30th November 2020
50-year mystery of protein folding solved by AI
Protein folding, one of the biggest mysteries in biology, has been solved by artificial intelligence company DeepMind.
Protein folding is the physical process by which a protein chain acquires its native three-dimensional structure. The process usually occurs on timescales of milliseconds to seconds, although some types can last for minutes or even hours when studied outside a cell.
The correct three-dimensional structure is essential for most proteins to function within living organisms. Misfolded proteins can be caused by mutations in the amino acid sequence, or a disruption of the normal folding process by external factors. A number of diseases, along with many allergies, are believed to be the result of misfolded proteins, which makes the study of protein folding of great interest to medical scientists.
A protein consists of one or more polypeptides. As illustrated below, these are long peptide chains, themselves containing up to 50 amino acids. In 1969, American molecular biologist, Cyrus Levinthal, noted that because of the very large number of degrees of freedom in an unfolded polypeptide chain, the molecule has an astronomical number of possible spatial arrangements. An estimate as high as 10143 was made in one of his papers.
Since then, various experiments have been devised to study protein folding, to reduce its complexity and reveal clues about the process. These methods include nuclear magnetic resonance and X-ray crystallography, as well as newer techniques like cryo-electron microscopy. Protein structure prediction is among the most important goals in bioinformatics and theoretical chemistry; highly important in medicine (for example, in drug design) and biotechnology (for example, in the design of novel enzymes).
In a major scientific advance, London-based company DeepMind today announced that the latest version of its AI system, AlphaFold, has produced a solution for the 50-year "protein folding problem".
The team at DeepMind used the Critical Assessment of protein Structure Prediction (CASP), an experiment which the global scientific community has tested every two years since 1994. Participants must "blindly" predict the structure of recently discovered proteins, and these predictions are subsequently compared to ground truth experimental data when it becomes available.
The main metric for CASP to measure the accuracy of predictions is the Global Distance Test (GDT) which ranges from 0-100. In simple terms, GDT is the percentage of amino acid residues (components of the protein chain) within a threshold distance from the correct position. A score of around 90 GDT is generally considered to be competitive with results obtained from experimental methods.
The latest results, published today, show that the AlphaFold AI achieved a median score of 92.4 GDT across all targets. Its average margin of error is comparable to the width of an atom (1.6 Angstroms, or 0.16 nanometres).

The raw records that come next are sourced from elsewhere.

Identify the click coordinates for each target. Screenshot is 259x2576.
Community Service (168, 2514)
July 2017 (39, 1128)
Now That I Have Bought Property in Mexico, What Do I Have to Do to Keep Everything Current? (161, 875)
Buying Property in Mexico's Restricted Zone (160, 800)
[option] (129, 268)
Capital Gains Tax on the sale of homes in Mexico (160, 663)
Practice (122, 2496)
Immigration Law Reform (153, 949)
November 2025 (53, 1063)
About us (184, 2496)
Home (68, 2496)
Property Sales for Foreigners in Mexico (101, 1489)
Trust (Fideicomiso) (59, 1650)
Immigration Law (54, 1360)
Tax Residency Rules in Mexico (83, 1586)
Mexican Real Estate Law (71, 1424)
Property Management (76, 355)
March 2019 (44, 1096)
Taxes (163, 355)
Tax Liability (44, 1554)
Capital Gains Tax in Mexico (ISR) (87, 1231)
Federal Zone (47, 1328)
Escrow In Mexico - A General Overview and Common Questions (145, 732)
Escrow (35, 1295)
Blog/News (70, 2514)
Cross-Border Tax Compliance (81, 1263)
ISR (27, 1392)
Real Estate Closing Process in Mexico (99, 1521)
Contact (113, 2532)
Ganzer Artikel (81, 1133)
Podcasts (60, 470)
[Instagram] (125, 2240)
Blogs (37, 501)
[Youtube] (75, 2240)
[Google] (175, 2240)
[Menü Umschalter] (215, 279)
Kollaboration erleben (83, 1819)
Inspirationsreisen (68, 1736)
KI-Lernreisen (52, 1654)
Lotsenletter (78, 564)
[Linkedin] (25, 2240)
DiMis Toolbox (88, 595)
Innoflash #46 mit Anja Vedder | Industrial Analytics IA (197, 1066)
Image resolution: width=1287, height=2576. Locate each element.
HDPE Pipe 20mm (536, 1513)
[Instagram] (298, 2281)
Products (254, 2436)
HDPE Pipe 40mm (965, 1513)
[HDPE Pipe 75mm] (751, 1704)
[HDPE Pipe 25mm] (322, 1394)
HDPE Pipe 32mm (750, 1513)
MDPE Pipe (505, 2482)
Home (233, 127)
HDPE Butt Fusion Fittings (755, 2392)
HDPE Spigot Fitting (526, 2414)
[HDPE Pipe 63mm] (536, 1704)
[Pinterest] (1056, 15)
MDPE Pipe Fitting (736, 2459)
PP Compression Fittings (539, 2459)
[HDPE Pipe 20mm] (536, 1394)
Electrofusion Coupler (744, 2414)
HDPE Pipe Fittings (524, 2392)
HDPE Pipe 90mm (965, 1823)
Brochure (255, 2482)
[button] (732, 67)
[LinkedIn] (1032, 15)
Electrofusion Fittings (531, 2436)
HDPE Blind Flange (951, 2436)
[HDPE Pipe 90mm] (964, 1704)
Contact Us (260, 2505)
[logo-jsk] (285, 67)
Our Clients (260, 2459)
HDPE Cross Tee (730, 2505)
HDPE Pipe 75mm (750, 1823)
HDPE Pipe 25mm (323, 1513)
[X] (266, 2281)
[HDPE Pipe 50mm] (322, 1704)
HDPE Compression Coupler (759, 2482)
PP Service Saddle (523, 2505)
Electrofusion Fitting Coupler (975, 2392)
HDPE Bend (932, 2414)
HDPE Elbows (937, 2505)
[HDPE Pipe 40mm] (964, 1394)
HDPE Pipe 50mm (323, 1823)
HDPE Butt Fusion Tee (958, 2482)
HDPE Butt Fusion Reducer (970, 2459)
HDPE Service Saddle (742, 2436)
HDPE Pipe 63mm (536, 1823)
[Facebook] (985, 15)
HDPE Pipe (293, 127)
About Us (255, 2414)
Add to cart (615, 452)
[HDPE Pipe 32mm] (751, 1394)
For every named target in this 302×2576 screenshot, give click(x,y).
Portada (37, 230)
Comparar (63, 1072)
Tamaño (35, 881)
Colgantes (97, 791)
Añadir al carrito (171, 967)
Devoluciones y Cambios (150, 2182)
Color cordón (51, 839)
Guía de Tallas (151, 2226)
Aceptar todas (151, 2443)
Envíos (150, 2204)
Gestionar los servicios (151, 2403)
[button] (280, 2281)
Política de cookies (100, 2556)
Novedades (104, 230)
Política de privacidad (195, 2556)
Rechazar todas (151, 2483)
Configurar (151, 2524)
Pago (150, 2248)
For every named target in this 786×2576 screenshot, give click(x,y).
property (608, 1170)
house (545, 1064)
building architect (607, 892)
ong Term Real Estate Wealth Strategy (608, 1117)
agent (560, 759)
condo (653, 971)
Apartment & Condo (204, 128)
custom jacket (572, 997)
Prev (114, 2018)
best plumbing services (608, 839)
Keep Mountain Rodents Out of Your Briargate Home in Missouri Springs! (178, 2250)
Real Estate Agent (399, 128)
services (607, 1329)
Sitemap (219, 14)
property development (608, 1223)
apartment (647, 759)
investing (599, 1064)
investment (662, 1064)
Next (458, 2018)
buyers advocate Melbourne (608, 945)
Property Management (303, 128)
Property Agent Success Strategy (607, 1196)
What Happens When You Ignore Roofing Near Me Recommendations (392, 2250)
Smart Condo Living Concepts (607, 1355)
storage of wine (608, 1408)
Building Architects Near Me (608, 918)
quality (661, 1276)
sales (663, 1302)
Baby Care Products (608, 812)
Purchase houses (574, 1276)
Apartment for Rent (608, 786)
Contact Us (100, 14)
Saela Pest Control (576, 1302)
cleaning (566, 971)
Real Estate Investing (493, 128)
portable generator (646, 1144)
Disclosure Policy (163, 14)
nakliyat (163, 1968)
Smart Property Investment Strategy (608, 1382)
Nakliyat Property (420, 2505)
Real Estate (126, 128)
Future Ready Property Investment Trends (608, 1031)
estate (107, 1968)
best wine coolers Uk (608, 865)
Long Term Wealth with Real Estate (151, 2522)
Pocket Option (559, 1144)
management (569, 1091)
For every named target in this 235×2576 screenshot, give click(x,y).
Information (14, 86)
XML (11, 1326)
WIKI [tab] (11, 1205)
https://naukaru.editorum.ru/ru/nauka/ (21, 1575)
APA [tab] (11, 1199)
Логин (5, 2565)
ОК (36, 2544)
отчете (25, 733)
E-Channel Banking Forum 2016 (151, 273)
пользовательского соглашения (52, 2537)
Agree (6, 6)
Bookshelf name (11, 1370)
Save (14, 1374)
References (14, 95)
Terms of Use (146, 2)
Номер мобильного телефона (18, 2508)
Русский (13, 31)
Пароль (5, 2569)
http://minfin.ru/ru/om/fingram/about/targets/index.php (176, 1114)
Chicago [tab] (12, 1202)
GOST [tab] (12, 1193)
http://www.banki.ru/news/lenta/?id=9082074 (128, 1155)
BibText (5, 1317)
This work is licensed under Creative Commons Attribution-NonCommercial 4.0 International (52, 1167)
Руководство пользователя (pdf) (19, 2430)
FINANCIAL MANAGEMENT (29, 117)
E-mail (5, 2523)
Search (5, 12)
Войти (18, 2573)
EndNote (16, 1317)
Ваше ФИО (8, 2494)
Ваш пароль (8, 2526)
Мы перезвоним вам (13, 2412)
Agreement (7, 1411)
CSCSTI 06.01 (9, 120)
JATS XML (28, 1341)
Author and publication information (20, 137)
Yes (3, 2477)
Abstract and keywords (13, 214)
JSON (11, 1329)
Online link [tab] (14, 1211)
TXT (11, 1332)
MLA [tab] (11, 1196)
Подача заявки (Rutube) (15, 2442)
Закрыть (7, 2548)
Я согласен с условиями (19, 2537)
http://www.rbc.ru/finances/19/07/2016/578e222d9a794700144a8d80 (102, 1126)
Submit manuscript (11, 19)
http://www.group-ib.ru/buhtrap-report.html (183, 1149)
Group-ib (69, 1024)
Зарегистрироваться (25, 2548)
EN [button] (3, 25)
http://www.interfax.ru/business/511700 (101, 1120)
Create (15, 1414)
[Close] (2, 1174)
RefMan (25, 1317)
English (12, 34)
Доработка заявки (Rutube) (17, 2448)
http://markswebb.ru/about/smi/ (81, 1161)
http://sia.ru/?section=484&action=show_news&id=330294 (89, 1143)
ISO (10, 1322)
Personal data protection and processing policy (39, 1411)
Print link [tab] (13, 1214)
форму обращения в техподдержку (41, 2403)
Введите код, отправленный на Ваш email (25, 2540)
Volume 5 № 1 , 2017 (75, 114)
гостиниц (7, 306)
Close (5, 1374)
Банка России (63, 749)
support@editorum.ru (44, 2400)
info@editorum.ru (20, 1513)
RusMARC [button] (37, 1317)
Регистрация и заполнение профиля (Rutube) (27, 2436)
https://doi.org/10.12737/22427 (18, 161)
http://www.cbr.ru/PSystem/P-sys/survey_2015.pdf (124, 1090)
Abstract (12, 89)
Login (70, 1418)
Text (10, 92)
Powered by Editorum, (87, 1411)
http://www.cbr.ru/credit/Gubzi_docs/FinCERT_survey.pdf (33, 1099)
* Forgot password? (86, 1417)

"This computational work represents a stunning advance on the protein-folding problem, a 50-year-old grand challenge in biology," said Nobel Laureate and President of the Royal Society, Professor Venki Ramakrishnan. "It has occurred decades before many people in the field would have predicted. It will be exciting to see the many ways in which it will fundamentally change biological research."
"AlphaFold is a once-in-a-generation advance, predicting protein structures with incredible speed and precision," said Arthur D. Levinson, PhD, Founder and CEO of Calico. "This leap forward demonstrates how computational methods are poised to transform research in biology and hold much promise for accelerating the drug discovery process."
The team at DeepMind trained their AI on 170,000 protein structures from the Protein Data Bank, along with large databases containing protein sequences of unknown structure. For hardware, they used 128 Tensor Processing Units equivalent to between 100 and 200 graphics processing units (GPU) over a few weeks, which the team says is "a relatively modest amount of compute in the context of most large state-of-the-art models used in machine learning."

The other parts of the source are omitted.